The visual inspection of Figs. 8, 9, 10 and 11 establishes the superiority of our proposed Gabor-based ANRF algorithm as it produces better-restored images in comparison to recent similar kind of algorithms for various non-synthetically corrupted images taken from the astronomical mission (orbiter/landing) image gallery, conducted by American space agency (NASA: National Aeronautics and Space Administration).

Fig. 8

a Close-up view of astronomical mission image Lunar Orbiter 2, impaired by non-synthetic periodic noise pattern; de-noised images with b WGNF; c AONF; d Sur, Grediac; e LFDF; f ANRF

Fig. 9

a Close-up view of astronomical mission image Vicking Orbiter, impaired by non-synthetic vertical periodic striping noise pattern; de-noised images with b AGNF; c Sur, Grediac; d ASSTV; e WASMF; f ANRF

Fig. 10

a Close-up view of astronomical mission image Lunar Orbiter 4, impaired by non-synthetic horizontal striping noise pattern; de-noised images with b VSNR; c AGNF; d ASSTV; e A-Contrario; f ANRF

Fig. 11

a Close-up view of non-synthetically corrupted image Apollo, impaired by periodic noise pattern; restored images with b A-contrario; c LFDF; d WASMF; e ATFF; f ANRF

Quasi-periodic structures can also be generated through a certain specific types of reprographic methods such as halftone printing (generates a continuous toned gradient-like imagery through the use of varying dots either in size/in space) and visible raster scan line in Cathode Ray Tube (CRT) monitors.

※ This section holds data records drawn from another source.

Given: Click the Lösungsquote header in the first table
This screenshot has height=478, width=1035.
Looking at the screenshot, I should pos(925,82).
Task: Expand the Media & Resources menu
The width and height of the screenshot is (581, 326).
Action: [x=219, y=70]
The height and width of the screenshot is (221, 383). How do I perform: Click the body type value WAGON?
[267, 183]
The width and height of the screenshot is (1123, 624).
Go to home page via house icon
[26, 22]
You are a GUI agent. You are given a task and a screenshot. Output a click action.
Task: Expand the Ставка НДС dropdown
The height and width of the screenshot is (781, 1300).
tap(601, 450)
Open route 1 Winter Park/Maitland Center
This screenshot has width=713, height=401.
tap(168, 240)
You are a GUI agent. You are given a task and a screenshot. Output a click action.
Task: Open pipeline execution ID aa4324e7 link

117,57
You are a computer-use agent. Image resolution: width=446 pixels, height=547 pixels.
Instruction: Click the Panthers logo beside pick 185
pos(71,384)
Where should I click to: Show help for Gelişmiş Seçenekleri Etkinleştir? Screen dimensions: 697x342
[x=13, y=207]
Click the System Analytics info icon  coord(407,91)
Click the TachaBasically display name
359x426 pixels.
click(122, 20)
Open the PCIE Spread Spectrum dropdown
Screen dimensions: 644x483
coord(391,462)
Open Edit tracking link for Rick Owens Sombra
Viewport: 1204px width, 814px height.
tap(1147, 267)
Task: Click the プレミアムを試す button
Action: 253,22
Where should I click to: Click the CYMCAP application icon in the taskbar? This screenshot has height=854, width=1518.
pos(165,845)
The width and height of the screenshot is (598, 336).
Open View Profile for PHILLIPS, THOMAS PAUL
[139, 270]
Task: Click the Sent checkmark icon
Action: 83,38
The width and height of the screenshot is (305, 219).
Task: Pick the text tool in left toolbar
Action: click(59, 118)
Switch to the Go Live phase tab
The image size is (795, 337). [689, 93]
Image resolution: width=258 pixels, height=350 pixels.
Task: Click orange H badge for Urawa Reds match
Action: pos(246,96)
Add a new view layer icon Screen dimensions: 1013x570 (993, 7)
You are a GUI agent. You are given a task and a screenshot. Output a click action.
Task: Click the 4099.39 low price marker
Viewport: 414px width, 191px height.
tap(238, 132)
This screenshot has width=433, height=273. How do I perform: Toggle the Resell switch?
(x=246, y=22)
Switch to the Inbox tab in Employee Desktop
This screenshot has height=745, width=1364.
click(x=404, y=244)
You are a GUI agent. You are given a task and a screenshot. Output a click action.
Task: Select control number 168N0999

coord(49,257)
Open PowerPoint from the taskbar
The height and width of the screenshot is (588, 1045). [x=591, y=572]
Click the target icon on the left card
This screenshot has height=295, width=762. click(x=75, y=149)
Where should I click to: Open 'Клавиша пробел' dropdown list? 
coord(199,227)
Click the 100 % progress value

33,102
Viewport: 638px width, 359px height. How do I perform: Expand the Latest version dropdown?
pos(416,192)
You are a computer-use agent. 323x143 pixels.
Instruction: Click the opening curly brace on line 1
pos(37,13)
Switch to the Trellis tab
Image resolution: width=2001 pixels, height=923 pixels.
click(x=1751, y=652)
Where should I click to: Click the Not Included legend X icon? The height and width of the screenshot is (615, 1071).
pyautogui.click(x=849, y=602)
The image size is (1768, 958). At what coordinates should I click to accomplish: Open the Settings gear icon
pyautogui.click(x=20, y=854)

Here, the performance of our Gabor-based ANRF algorithm for a few non-synthetically corrupted images (Figs. 12, 13 and 14), produced by any reprographic technique is evaluated with few other competent algorithms

Fig. 12

a Close-up view of naturally corrupted halftone image Lady-Man, de-noised images with b WGNF; c AGNF; d Sur, Grediac; e LFDF; f ANRF

Fig. 13

a Close-up view of naturally corrupted halftone image Halftone-eye, de-noised images with b WGNF; c AONF; d Sur, Grediac; e LFDF; f ANRF

Fig. 14

a Close-up view of Scanline image, impaired by non-synthetic periodic noise pattern; de-noised images with b AONF; c A-Contrario; d WASMF; e ATFF; f ANRF

.

Applicability of our algorithm is also investigated for removing canvas contamination in digital images of painting artwork (Fig. 15) where periodic plane of the support weave can be regarded as noise.

Fig. 15

Non-synthetically corrupted images: close-up view of a Rockwell - Carry On - 002; b Rockwell - Our Heritage - 002; Outputs using our proposed ANRF approach c de-noised Rockwell - Carry On - 002 image; d de-noised Rockwell - Our Heritage - 002 image

Figure 16 depicts the qualitative performance of the restored images using our proposed algorithm for two natural images, corrupted with a special kind of non-synthetic periodic pattern i.e. Moiré in case of realistic circumstances.

Fig. 16

Real images, contaminated by non-synthetic moiré pattern: a Moiré 1; b Moiré 2; Outputs using our ANRF algorithm c de-noised image of Moiré 1; d de-noised image of Moiré 2

5 Conclusion

An ingenious spectral domain de-noising algorithm for periodically corrupted images of various real-time imagery systems has been demonstrated in this paper. A few initial steps of our proposed algorithm illustrate the preservation mechanism of the most informative LFR region followed by the contrast enhancement of LFR preserved image spectrum by using Gabor transform to highlight all the noisy regions outstandingly. Then, those noisy regions are properly detected using our proposed adaptive exponential thresholding procedure. After that, those noisy components are filtered out using our proposed adaptive notch-reject filter with an automated control of filtering profile in accordance with the radial span of different kinds of noise spectrum profiles. Experimental results for both synthetic and non-synthetically corrupted images proved that our proposed Gabor-based ANRF algorithm outperforms other popular exiting algorithms both qualitatively and quantitatively. The time consumption of our algorithm is also found to be effective while comparing with the literature.